■ **BAGIAN TEKS**
↓↓↓

Sektor ini lalu jadi "katup pengaman" yang menyerap puluhan juta tenaga kerja , bahkan membuktikan diri tangguh saat krisis, seperti ketika krisis moneter 1997.

Namun, jangan salah, para pahlawan ekonomi ini juga menghadapi tantangan besar. Pendapatan mereka enggak menentu , dan mereka tidak punya akses ke jaminan sosial formal. Mereka juga sering dianggap remeh atau dipandang sebagai "usaha pinggiran". 

Tapi di balik itu semua, mereka memberikan utilitas yang sangat berharga: mereka mendekatkan layanan langsung ke kita sebagai konsumen, menghemat waktu dan tenaga.


Di luar jasa yang dibayar, ada juga momen-momen yang "terlihat kecil tapi sangat menolong" yang tidak bisa dinilai dengan uang. Itu adalah altruisme spontan, atau kebaikan yang kita berikan tanpa mengharapkan imbalan.

Gotong Royong Versi Modern 

Nilai-nilai luhur seperti gotong royong memang dikenal sebagai tradisi komunal, seperti tradisi Morakka' Bola di Sulawesi Selatan atau Sinoman di Jawa. Tapi di tengah kota yang serba cepat, gotong royong tidak hilang, hanya berubah wujud. Ia muncul dalam bentuk yang lebih personal dan fungsional, seperti meminjamkan kabel data ke orang asing di transportasi umum atau memberikan tumpangan ke tetangga saat hujan. Tindakan ini adalah cara nilai-nilai budaya kita beradaptasi dengan kehidupan modern.

↑↑↑

■ **KETENTUAN TUGAS**
A: Jawab pertanyaan berikut berdasarkan teks tentang gotong royong.
(i) Krisis apa yang disebut sebagai saat sektor ini membuktikan diri tangguh?
(ii) Apa yang dimaksud dengan altruisme spontan?
(iii) Tradisi apa dari Sulawesi Selatan yang disebut?
B: Tentukan apakah setiap pernyataan di bawah ini sesuai dengan teks tentang gotong royong. Kutip kata-kata teks yang menjadi penentunya.
(i) Para pelaku sektor ini memiliki akses ke jaminan sosial formal.
(ii) Di kota yang serba cepat, gotong royong sudah hilang.
(iii) Sinoman disebut sebagai tradisi di Jawa.
C: Teruskan teks tentang gotong royong mulai dari kalimat terakhirnya.

■ **DATA YANG DITAMPILKAN**
↓↓↓

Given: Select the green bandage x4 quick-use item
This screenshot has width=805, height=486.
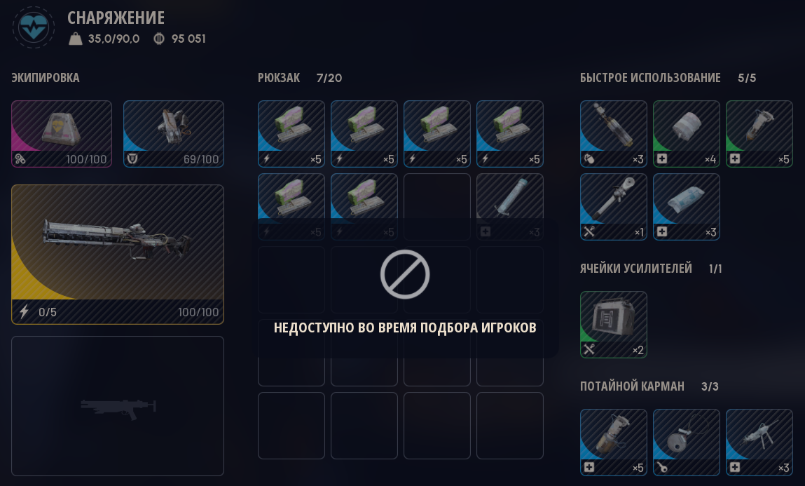Looking at the screenshot, I should pos(687,134).
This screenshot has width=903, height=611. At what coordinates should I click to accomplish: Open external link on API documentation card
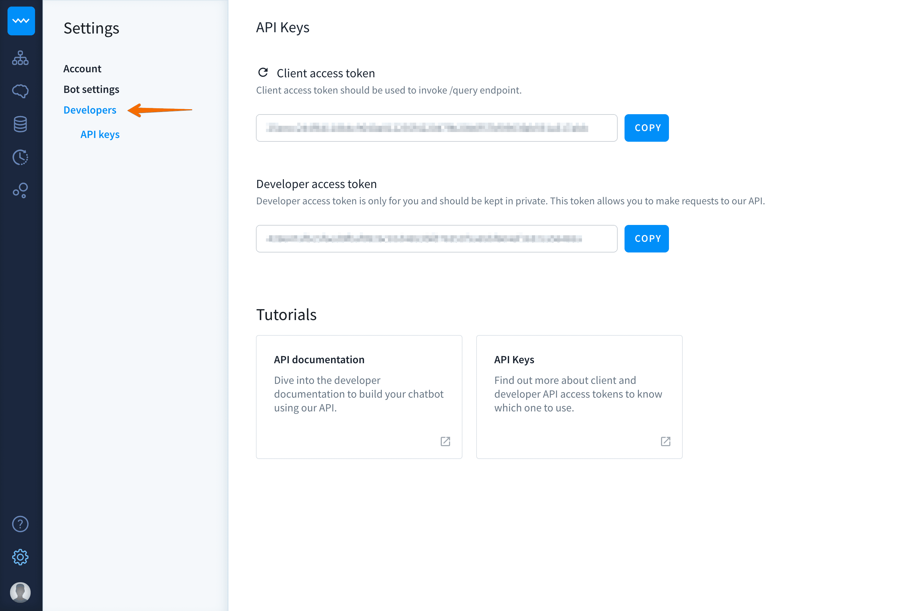click(x=445, y=441)
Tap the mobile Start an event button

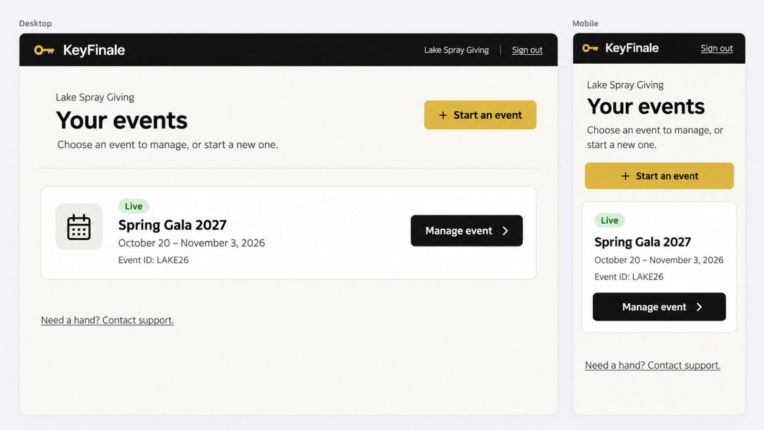[660, 176]
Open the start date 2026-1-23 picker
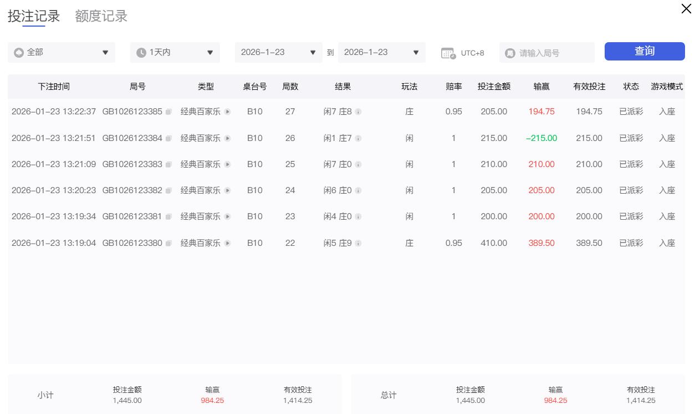Viewport: 695px width, 414px height. pyautogui.click(x=278, y=53)

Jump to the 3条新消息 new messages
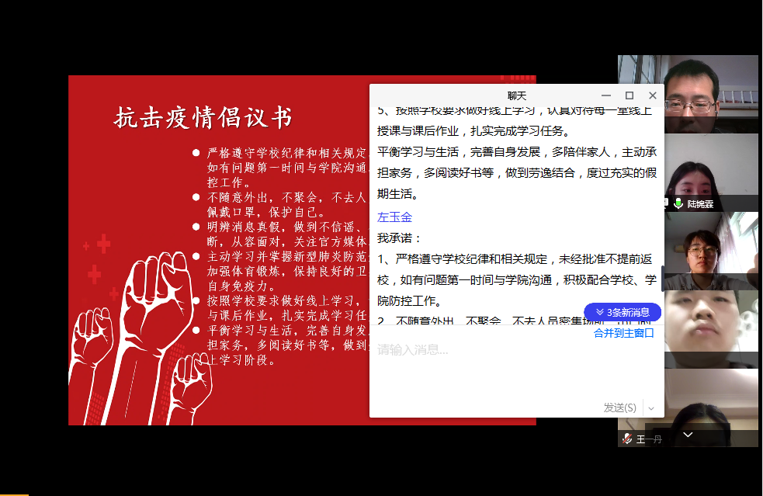coord(622,312)
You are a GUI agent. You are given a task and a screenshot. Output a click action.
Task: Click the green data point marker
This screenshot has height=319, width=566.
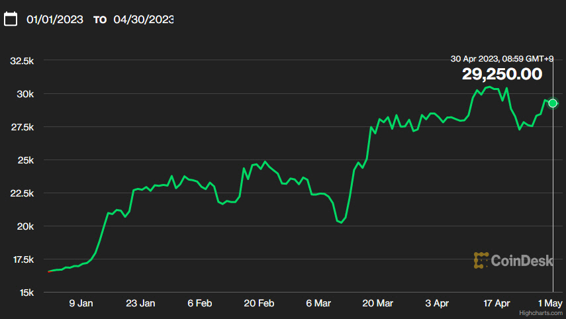(x=553, y=103)
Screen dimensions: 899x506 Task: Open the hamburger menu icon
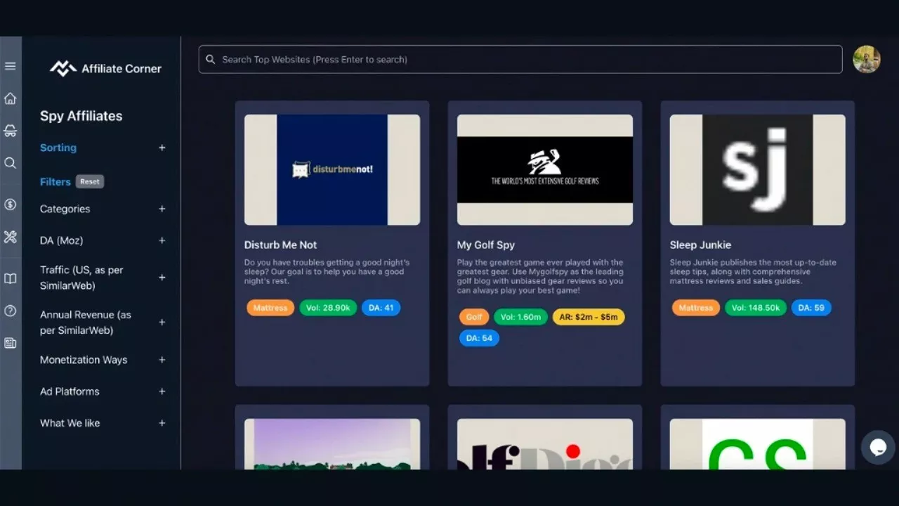click(11, 66)
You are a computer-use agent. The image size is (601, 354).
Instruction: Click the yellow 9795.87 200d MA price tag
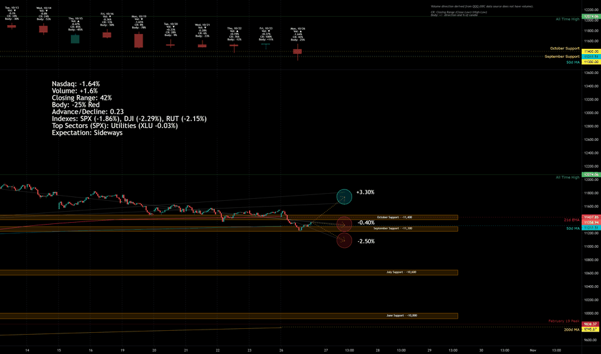tap(591, 329)
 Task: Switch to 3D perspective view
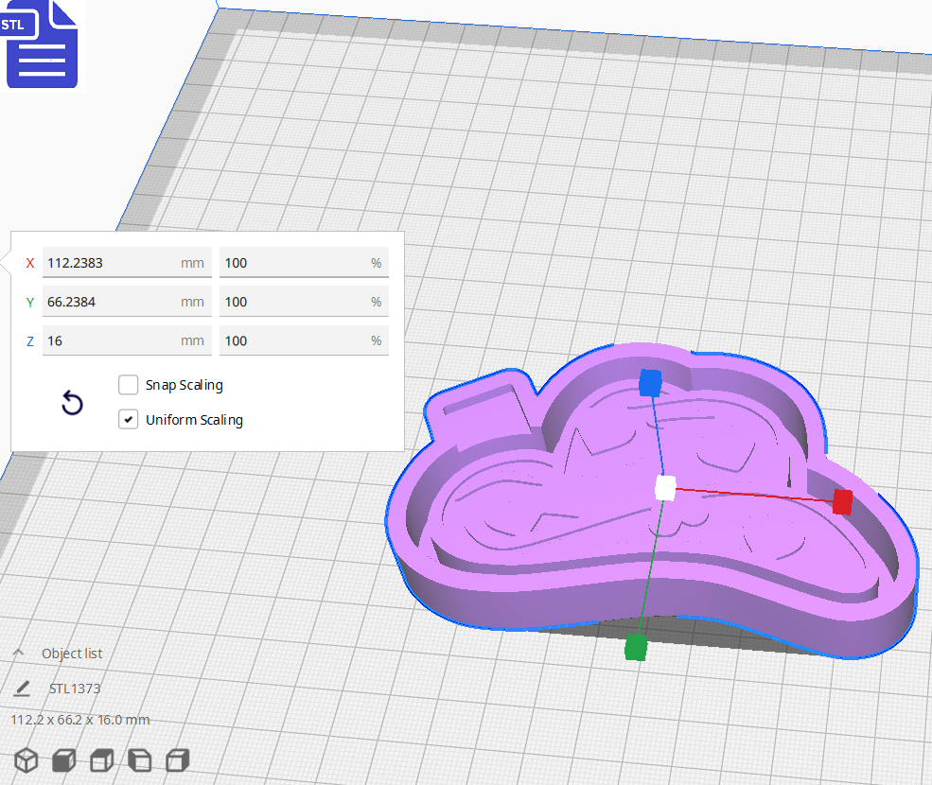[26, 759]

↑↑↑

■ **JAWABAN TERTULIS**
A:
(i) Krisis moneter 1997.
(ii) Kebaikan yang kita berikan tanpa mengharapkan imbalan.
(iii) Morakka' Bola.

B:
(i) Tidak: "mereka tidak punya akses ke jaminan sosial formal"
(ii) Tidak: "gotong royong tidak hilang, hanya berubah wujud"
(iii) Ya: "Sinoman di Jawa"

C:
Ada banyak kisah inspiratif tentang hal ini di angkutan umum. Ada yang tiba-tiba diberi tumpangan saat terjebak hujan, dan dari obrolan singkat, ia mendapatkan inspirasi hidup baru. Ada juga kisah seorang ibu yang membelikan semua sapu lidi dari seorang nenek penjual di dalam angkot, padahal sapu itu ia bayar dengan harga mahal.

Secara psikologis, tindakan menolong orang asing di tempat umum ini didorong oleh empati . Kebaikan seperti ini mengisi "ruang kosong" sosial di lingkungan perkotaan yang padat . Interaksi spontan ini adalah cara kita menjaga kohesi sosial dan menumbuhkan rasa kebersamaan .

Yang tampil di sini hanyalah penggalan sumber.